Howard Smith's picture
Retired - Manager of Distributed Energy Resource Policy Retired from Southern Company Service

Independent Consultant that is monitoring, developing, and recommending policy and positions as it relates to distributed energy resources and grid edge technologies in support of the electric...

  • Member since 2003
  • 20 items added with 1,288 views
  • Feb 11, 2022
  • 535 views

As the 20th Century analog grid converts to the 21st Century Digital Grid with DERs including multi-directional flows and no longer "top-down/central station" planning, there is a need to analyze and address study-state, as well as stability and short-short protection schemes for the new grid.  Also, with the roll-out of more EVs (mobile load and/or resource), load forecasting and real time (8760 data) will be required to effectively and efficiently plan and operate the grid at all voltage levels including BTM.

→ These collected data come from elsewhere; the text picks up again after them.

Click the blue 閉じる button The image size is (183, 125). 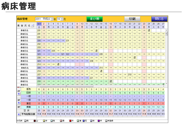pos(159,19)
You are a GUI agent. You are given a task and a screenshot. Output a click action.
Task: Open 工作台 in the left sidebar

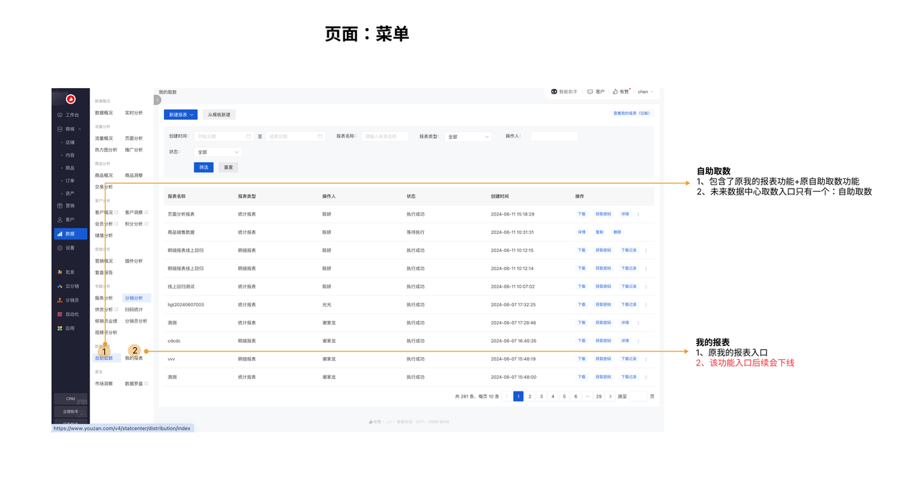pos(69,115)
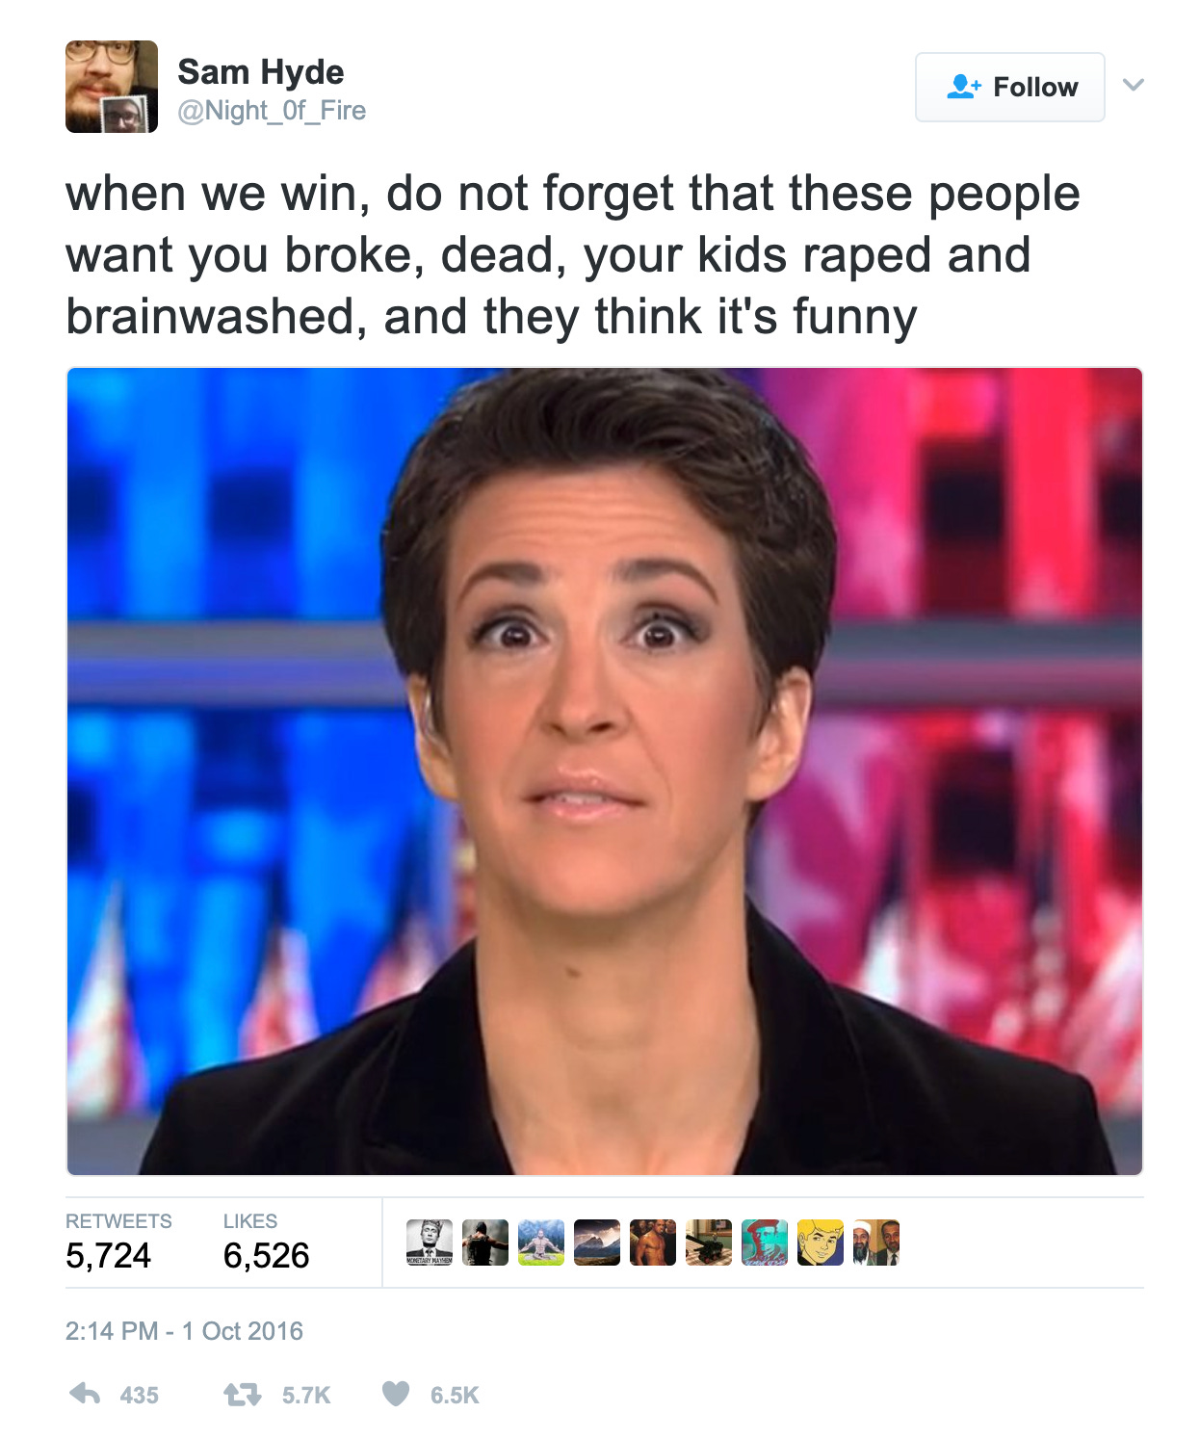Open the tweet options chevron dropdown
This screenshot has width=1200, height=1439.
click(1134, 85)
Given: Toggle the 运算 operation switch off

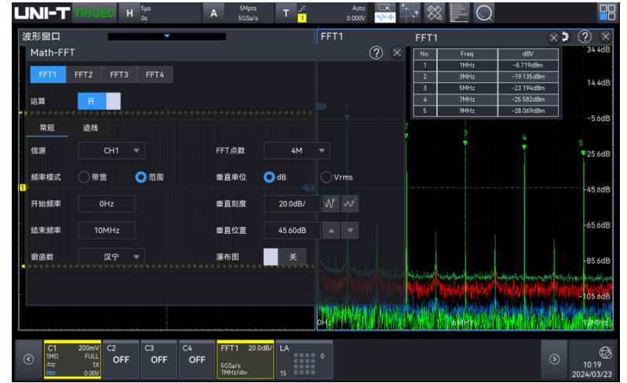Looking at the screenshot, I should point(99,101).
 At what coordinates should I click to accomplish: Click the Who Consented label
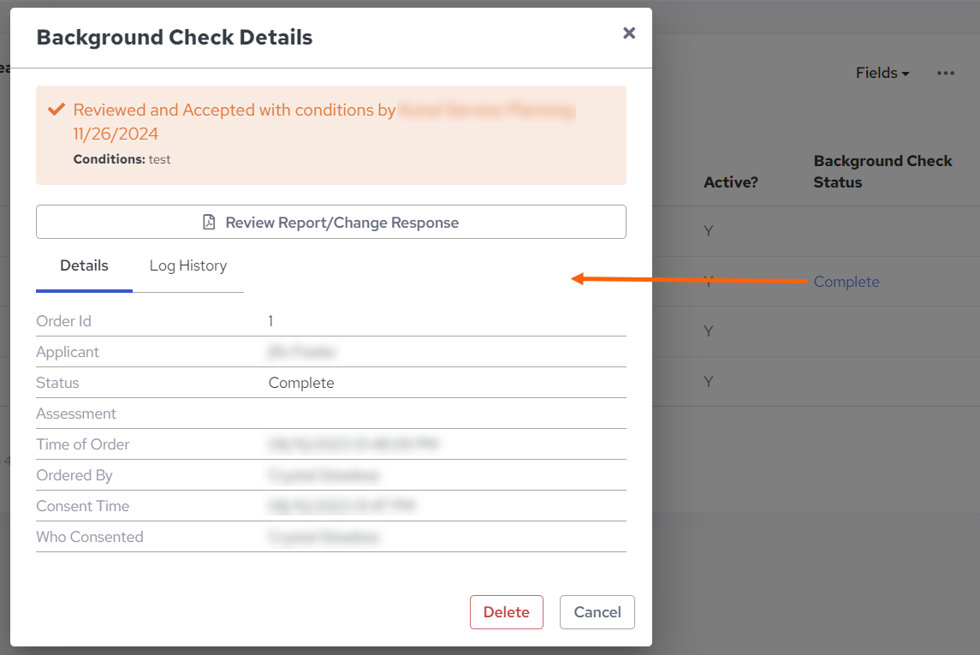pos(90,537)
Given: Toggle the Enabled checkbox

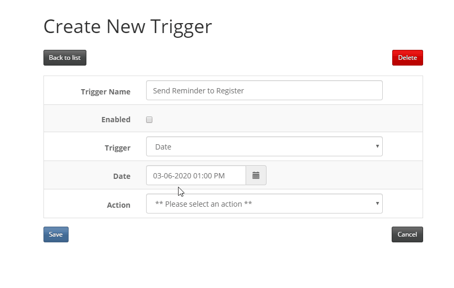Looking at the screenshot, I should pyautogui.click(x=149, y=120).
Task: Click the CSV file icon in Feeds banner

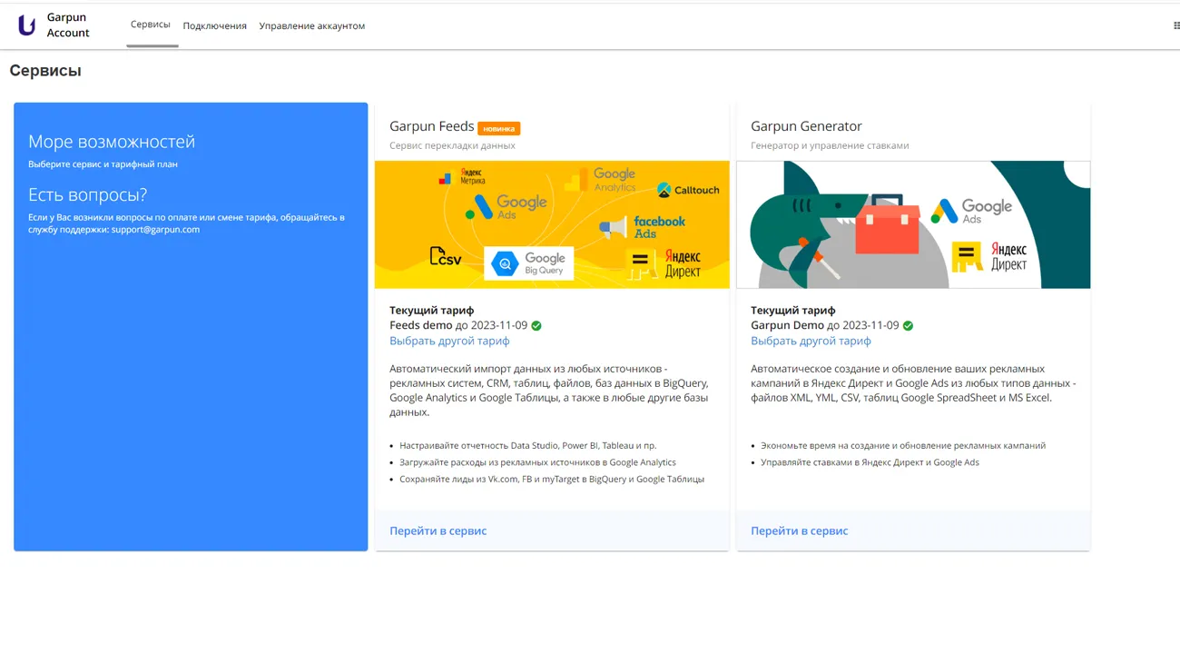Action: tap(445, 257)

New sensors and platforms will need to be developed and integrated into all of the processes, as well as new regulatory policies (local, state, Federal) to all the optimum performance including decarbonization.  In addition, models will be need and developed to analyze the new complexities of the grid both for long-term planning and near-term operational planning.  The incorporation of AI will have to be included to prevent Operator overload and provide adequate time to make grid adjustments during daily operations and unexpected events.

All of the above will need to be integrated into the utilities CSS and other TO/IT systems, as well as any other operating groups such as: RTOs, ISOs and DISOs.  Customer and third-party participants' system will have to have compatible interfaces and logistics as to who controls and operates these systems.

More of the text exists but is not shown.